**Supplied material**:
····················

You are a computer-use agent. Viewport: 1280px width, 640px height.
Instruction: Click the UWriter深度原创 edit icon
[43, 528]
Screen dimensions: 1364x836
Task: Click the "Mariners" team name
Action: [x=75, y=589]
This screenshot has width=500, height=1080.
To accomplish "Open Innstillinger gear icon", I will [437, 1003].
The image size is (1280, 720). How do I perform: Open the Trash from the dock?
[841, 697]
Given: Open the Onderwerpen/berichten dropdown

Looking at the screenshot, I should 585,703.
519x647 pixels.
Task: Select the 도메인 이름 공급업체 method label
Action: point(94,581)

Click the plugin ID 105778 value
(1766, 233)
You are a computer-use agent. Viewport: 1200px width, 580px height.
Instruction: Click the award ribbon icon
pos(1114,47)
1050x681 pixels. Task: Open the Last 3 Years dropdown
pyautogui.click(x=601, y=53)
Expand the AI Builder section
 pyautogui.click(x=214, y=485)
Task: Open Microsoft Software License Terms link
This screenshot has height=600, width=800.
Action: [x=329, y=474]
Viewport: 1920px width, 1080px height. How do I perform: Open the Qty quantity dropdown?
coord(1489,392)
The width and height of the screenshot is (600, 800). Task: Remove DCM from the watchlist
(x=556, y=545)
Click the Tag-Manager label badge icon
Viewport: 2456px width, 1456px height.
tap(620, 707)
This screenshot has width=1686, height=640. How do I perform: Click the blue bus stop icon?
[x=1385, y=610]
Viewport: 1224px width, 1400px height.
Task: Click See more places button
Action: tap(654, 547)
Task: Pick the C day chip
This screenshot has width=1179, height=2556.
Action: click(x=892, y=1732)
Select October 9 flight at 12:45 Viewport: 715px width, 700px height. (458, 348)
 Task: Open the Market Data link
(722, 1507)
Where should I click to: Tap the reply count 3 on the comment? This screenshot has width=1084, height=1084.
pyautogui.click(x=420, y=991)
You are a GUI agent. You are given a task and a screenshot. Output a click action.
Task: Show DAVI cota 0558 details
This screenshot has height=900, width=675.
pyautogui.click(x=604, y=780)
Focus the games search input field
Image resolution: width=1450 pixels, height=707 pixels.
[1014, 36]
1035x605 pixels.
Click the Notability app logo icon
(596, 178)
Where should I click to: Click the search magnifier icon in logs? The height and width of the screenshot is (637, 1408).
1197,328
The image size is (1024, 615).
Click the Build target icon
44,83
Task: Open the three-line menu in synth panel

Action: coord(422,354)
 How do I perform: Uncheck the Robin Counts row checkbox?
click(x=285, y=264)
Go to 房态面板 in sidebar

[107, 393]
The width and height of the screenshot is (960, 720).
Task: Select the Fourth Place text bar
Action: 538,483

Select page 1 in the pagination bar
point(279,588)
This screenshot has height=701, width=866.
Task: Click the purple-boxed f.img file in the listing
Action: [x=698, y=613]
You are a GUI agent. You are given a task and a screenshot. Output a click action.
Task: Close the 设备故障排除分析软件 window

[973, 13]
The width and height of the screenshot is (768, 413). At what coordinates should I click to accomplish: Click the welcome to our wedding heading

····················

**What the task asks**: Would you copy every line from the listing above that has the string "computer" in it?

**Exercise output**:
You are a computer-use agent. Viewport: 1280px width, 640px height.
You are a computer-use agent. Viewport: 1200px width, 580px height.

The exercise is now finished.